Task requirements => Only the lines from the top of the following listing through the line with "You are a computer-use agent. Screen" belong in your answer, exactly as written.

--

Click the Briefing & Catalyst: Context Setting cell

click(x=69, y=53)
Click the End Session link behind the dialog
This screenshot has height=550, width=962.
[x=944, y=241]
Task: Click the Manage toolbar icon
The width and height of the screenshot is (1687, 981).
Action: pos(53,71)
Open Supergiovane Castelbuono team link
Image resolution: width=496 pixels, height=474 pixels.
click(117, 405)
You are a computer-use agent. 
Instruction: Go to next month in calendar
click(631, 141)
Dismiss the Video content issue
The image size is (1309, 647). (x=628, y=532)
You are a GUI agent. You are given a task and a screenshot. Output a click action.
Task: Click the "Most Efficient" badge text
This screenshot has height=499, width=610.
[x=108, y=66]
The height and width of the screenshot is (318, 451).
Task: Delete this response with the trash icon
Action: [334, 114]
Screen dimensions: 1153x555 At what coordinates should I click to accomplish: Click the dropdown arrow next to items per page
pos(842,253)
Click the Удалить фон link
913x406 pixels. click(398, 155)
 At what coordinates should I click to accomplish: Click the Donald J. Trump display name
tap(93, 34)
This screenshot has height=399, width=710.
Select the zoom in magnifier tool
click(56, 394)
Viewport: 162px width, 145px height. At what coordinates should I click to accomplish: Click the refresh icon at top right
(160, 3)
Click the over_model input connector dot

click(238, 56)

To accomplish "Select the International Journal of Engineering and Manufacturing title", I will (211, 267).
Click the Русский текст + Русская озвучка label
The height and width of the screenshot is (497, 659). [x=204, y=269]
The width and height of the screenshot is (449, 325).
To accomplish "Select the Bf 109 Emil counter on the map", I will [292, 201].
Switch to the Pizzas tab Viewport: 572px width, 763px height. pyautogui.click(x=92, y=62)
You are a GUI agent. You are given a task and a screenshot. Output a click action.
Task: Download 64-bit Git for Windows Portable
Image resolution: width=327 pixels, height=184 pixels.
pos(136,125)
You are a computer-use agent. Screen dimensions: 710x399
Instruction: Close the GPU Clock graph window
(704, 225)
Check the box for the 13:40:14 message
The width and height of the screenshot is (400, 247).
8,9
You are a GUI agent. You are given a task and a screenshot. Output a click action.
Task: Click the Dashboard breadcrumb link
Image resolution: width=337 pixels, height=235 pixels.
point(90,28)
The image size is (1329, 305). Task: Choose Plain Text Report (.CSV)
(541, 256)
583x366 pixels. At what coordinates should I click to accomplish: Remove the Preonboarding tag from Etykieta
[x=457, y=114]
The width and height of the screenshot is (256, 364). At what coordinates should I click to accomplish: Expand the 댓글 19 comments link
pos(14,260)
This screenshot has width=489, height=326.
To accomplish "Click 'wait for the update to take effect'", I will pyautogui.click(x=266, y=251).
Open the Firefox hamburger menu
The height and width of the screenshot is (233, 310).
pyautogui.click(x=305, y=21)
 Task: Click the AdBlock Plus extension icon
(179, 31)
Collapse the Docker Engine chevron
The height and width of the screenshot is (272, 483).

--

Result below =>
Click the Briefing & Catalyst: Context Setting cell

click(x=69, y=53)
Click the End Session link behind the dialog
This screenshot has height=550, width=962.
[x=944, y=241]
Task: Click the Manage toolbar icon
The width and height of the screenshot is (1687, 981).
Action: pos(53,71)
Open Supergiovane Castelbuono team link
Image resolution: width=496 pixels, height=474 pixels.
click(117, 405)
You are a computer-use agent. 
Instruction: Go to next month in calendar
click(631, 141)
Dismiss the Video content issue
The image size is (1309, 647). (x=628, y=532)
You are a GUI agent. You are given a task and a screenshot. Output a click action.
Task: Click the "Most Efficient" badge text
This screenshot has height=499, width=610.
[x=108, y=66]
The height and width of the screenshot is (318, 451).
Task: Delete this response with the trash icon
Action: [334, 114]
Screen dimensions: 1153x555 At what coordinates should I click to accomplish: Click the dropdown arrow next to items per page
pos(842,253)
Click the Удалить фон link
913x406 pixels. click(398, 155)
 At what coordinates should I click to accomplish: Click the Donald J. Trump display name
tap(93, 34)
This screenshot has height=399, width=710.
Select the zoom in magnifier tool
click(56, 394)
Viewport: 162px width, 145px height. At what coordinates should I click to accomplish: Click the refresh icon at top right
(160, 3)
Click the over_model input connector dot

click(238, 56)

To accomplish "Select the International Journal of Engineering and Manufacturing title", I will (211, 267).
Click the Русский текст + Русская озвучка label
The height and width of the screenshot is (497, 659). [x=204, y=269]
The width and height of the screenshot is (449, 325).
To accomplish "Select the Bf 109 Emil counter on the map", I will [292, 201].
Switch to the Pizzas tab Viewport: 572px width, 763px height. pyautogui.click(x=92, y=62)
You are a GUI agent. You are given a task and a screenshot. Output a click action.
Task: Download 64-bit Git for Windows Portable
Image resolution: width=327 pixels, height=184 pixels.
pos(136,125)
You are a computer-use agent. Screen dimensions: 710x399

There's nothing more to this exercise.